Energy specialist BBEnergy has commissioned its 150 kW concentrated solar thermal demonstration plant at State-owned power utility Eskom’s research and development site, in Rosherville, and aims to deploy larger-scale solar thermal plants to provide process heat for the mining industry, says BBEnergy CEO Dr Steven Bluhm.
“We have had a test and development plant on site in Bryanston, Johannesburg, since 2010 and we have gone through several iterations over two years of testing to develop this solar thermal demonstration plant. From our tests, we have determined that we can increase the temperature and pressure in the plants, which we will install at mines to provide heat for mining and treatment processes.”
The demonstration linear Fresnel plant achieves a temperature of 250 ºC, operates at a pressure of 40 bar and generates about 1 400 kWh a day, but BBEnergy says future designs will enable its concentrated solar thermal plants to operate at significantly higher temperatures and pressures.
An 80 m × 80 m BBEnergy concentrated solar thermal plant, using its current design, will generate 3.6 MW of thermal power. Future plants will generate more thermal power from the same area.
Currently, mines use electricity to provide heat for several mine treatment processes, but they can substitute electrically generated thermal power with solar thermal power when conditions are favourable.
“We achieved a 95% localisation content with this demonstration plant, with only the gearboxes imported. “We have designed the system so that workers can easily assemble it and there is minimal working at height, owing to assembly methods that were considered during design.

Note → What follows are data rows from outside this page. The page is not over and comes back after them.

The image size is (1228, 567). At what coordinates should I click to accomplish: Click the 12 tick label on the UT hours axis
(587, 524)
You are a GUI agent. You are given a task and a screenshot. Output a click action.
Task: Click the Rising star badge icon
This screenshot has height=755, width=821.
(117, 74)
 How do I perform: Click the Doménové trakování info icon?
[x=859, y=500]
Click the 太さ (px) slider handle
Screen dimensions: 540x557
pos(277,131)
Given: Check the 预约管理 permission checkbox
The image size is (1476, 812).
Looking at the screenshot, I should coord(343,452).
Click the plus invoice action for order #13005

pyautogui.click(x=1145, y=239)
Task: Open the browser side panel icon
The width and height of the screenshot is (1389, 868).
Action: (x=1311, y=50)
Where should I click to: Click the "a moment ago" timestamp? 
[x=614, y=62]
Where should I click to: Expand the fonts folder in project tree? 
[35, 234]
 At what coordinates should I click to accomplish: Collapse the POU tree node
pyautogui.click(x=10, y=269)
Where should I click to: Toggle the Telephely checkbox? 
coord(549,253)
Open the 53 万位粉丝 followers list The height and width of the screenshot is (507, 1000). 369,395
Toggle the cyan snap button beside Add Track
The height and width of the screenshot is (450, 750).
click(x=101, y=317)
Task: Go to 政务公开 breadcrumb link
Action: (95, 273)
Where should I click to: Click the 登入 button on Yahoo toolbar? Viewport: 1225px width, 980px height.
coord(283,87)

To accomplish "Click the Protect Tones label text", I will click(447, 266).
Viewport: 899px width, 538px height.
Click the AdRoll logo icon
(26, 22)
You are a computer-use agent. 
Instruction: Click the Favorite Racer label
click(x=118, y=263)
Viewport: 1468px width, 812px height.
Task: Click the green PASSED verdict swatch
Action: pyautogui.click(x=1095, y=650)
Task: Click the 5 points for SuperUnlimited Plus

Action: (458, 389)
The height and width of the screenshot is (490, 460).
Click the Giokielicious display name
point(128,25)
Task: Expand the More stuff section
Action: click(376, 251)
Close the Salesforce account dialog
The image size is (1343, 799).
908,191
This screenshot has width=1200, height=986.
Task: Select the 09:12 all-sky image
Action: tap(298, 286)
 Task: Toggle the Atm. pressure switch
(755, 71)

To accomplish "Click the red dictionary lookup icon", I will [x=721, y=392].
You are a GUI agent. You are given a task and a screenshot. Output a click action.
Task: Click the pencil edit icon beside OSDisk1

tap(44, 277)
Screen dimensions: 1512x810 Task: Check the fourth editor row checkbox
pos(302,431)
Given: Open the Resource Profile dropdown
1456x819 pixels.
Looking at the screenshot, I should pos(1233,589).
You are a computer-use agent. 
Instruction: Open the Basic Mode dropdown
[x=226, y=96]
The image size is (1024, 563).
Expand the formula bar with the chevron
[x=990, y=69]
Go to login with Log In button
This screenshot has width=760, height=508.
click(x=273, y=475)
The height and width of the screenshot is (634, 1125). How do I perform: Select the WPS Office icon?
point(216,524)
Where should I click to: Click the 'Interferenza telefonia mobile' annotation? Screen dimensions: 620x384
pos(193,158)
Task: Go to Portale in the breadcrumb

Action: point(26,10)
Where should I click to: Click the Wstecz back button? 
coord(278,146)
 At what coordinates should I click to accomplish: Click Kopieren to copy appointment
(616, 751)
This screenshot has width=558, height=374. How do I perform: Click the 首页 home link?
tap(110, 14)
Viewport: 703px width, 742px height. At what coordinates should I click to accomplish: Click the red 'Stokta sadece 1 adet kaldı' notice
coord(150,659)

All maintenance work can be done using a simple scissor-lift.”
BBEnergy’s feasibility study found that its concentrated solar thermal plants have expected payback periods of less than four years.
“The applications that can use the heat from such a plant in industry and mining include gold mining elution systems, desalination plants and power station augmentation schemes, as well as process heating and absorption refrigeration, all of which are energy-intensive and costly to companies,” highlights Bluhm.
The plant uses global-positioning system data to determine its latitude and weather instruments to track the sun and measure its intensity, which, in turn, are used to align the mirrors to follow the sun and reflect this up to the pressurised water pipes in the receiver. The system automatically detects adverse weather conditions and determines when to protect itself from hail or high winds by turning the mirrors down to face the ground.